The Cattle Business
Livestock Update, June 2000
Bill R. McKinnon, Extension Animal Scientist, Marketing, Virginia Tech
It is not too early to begin studying late summer and fall feeder cattle marketing options. The high priced feeder cattle market continues to be driven by an industry-wide shortage of feeder cattle. In many cases, the prices that might be offered by the first order buyer or dealer that comes down the driveway may sound great. The 2000 bid price should be higher than the price that you received last year and may be the highest you have ever been offered for a similar set of cattle. That high sounding bid may still be under the market.
Virginia has a 60-year plus history of success in conducting commingled graded feeder cattle sales. These sales are the envy of many other states. Certainly there is a graded feeder cattle sale located somewhere near your operation. In recent years, there has been a proliferation of sales conducted over an expanded number of months. Over the last several years, a number of sales groups have dropped or reduced the number of presale vaccinations required to appeal to a larger number of sellers.
Of course, the local graded sales also serve as a basis to price a large number of cattle traded on a private treaty basis. The secret to the better prices historically garnered through the graded sales has been the large numbers of uniform cattle offered. As some producers circumvent the graded sales to sell direct based upon prices in the local sale, they weaken the local sale price by reducing the attractiveness of the in-barn offering. Producers should contact their local sale barn or extension office to find out sale dates and marketing guidelines ahead of time.
The telo-auction and board field sales of load lots of cattle continue to bring some of the strongest prices for groups of uniform, quality feeder cattle. Both methods require a little forethought by targeting the desired marketing date and then a couple of weeks earlier, contacting the Virginia Cattlemen's Association, local sale barn, VDACS, or local extension agent to arrange to have the cattle evaluated by a VDACS grader. Telo-auction loads are sold at least every other Monday night while board sales are conducted in conjunction with a local graded feeder cattle sale. History has shown that these load lot sales average bringing $2 to $5 per hundredweight over similar cattle in an in-barn graded sale. Neighbors with less than load lots of similar cattle might want to explore the potential of putting their cattle together to make a load of 48,000 to 50,00 pounds.
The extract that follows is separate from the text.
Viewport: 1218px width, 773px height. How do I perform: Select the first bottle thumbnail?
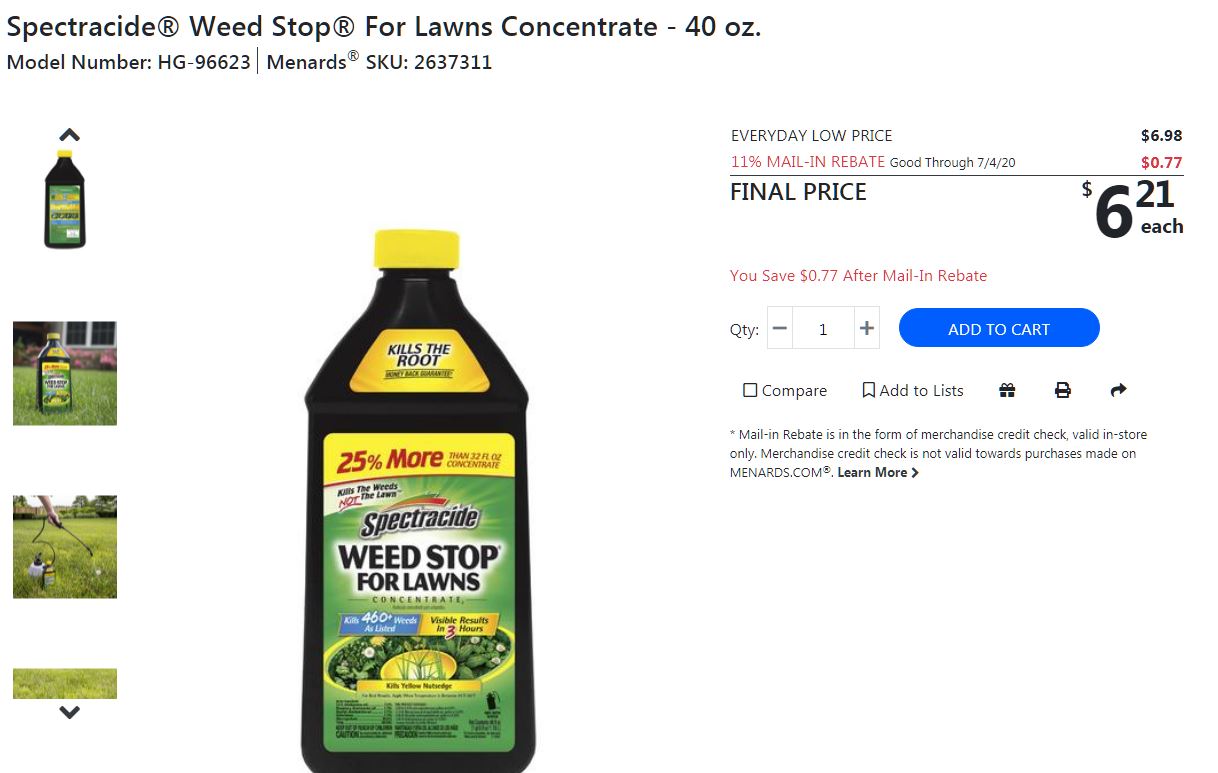[x=65, y=199]
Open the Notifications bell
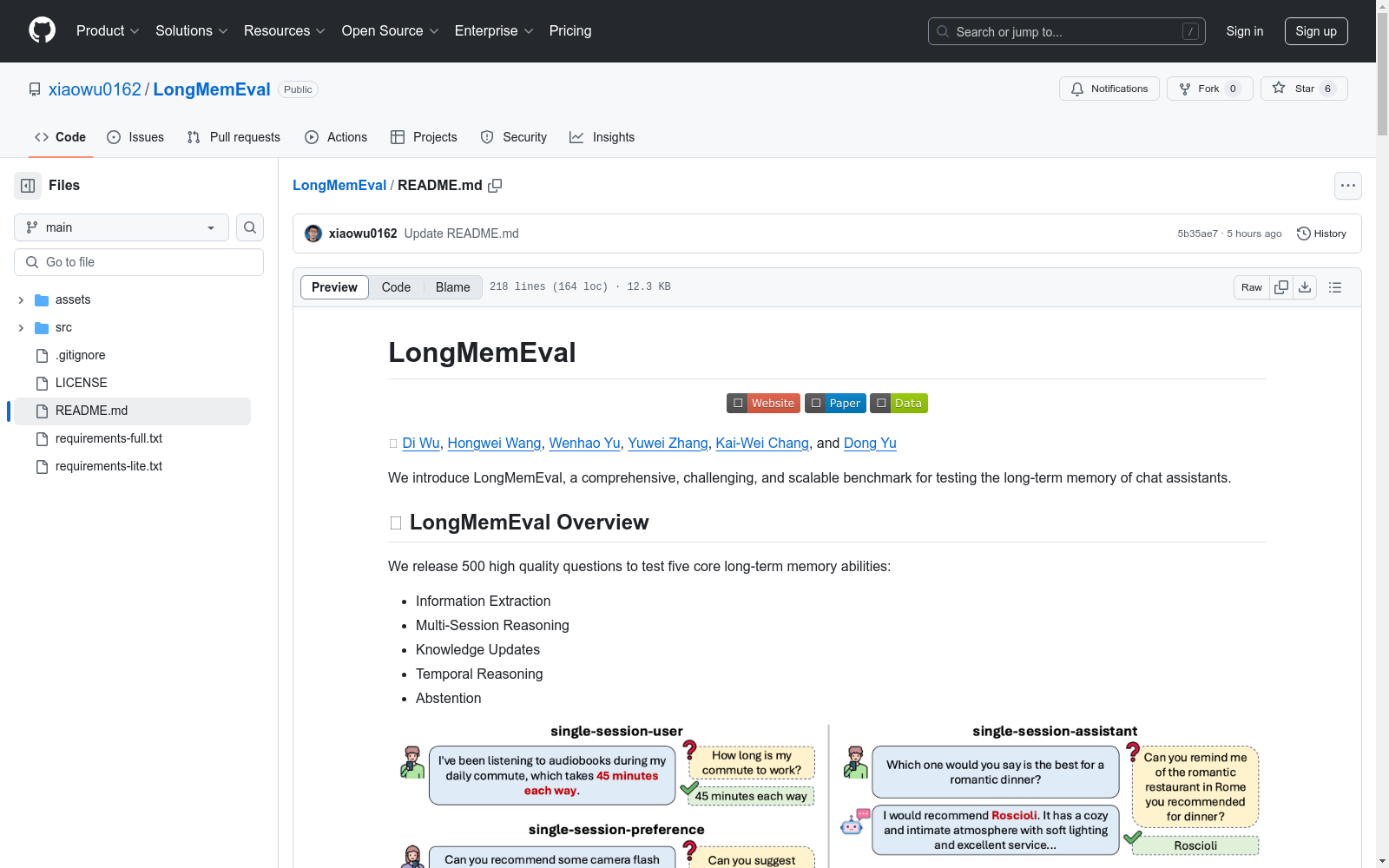1389x868 pixels. pyautogui.click(x=1109, y=88)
Feeder cattle producers who are committed to making a value-added feeder cattle product may want to explore the Virginia Quality Assured feeder cattle program. The VQA program is Virginia's health and genetic certified feeder cattle program. Details of the specific vaccination requirements and genetic guidelines are available by contacting the Virginia Cattlemen's Association or the local extension office. It is important once cattle are VQA certified that they be placed in a marketing arena that recognizes the VQA designation and facilitates putting together load lots of the cattle. The Fredericksburg feeder cattle association will conduct their third VQA sale this fall. The Dublin association will conduct a special performance feeder cattle sale this fall with genetic thresholds identical to the VQA purple tag, but with a slightly different health program. Several area associations also plan to put together load lots of VQA certified feeder cattle and offer them through telo-auction and/or board sales. These groups include the Amelia, Buckingham, Bath-Highland, and Pittsylvania associations. The Front Royal, Harrisonburg and Blue Ridge(Winchester/Front Royal) also have marketed VQA cattle in the past. The VQA program has three years of price advantage history.
|Virginia Quality Assured Feeder Cattle|
In-Barn Special Graded Sales
With the increasing growth and importance of retained ownership and beef alliances as production/marketing options, more Virginia producers may want to explore the post weaning performance of their cattle. The Virginia Retained Ownership Program offers producers the opportunity to ship as few as five steers or heifers as part of a load to a Kansas feedlot. Participants maintain ownership on their cattle until they are marketed on a carcass value grid. Feed yard costs are deducted from the final sale price. Participants receive individual feedlot and carcass performance information. To make an informed decision regarding retained ownership or alliance participation, cattle owners must have knowledge of how their cattle will perform beyond the borders of Virginia. Shipments of weaned cattle as part of the Va. ROP program are schedule for September 22 and November 29. There are also currently at least three local groups that routinely put together loads of feeder cattle to send to western feed yards for finishing. Contact the local extension office for more information. Individuals considering retaining ownership in their cattle may want to work through the numbers using a breakeven analysis spreadsheet (ROBE) available by contacting local animal science extension agents.
Occasionally we hear the comment from a producer, "Well, I do everything you folks suggest. I have used good bulls and a planned presale vaccination program. The guy who has been buying my cattle in the field for several years won't pay me any extra for the better job I have done." The response I want to make is, "Well, duh! What did you expect." Producers cannot expect a higher price unless cattle are put in a competitive marketing environment
Probably too many feeder cattle producers put off planning a marketing strategy. Far too many operators market out of convenience and fail to realize the high price of that convenience.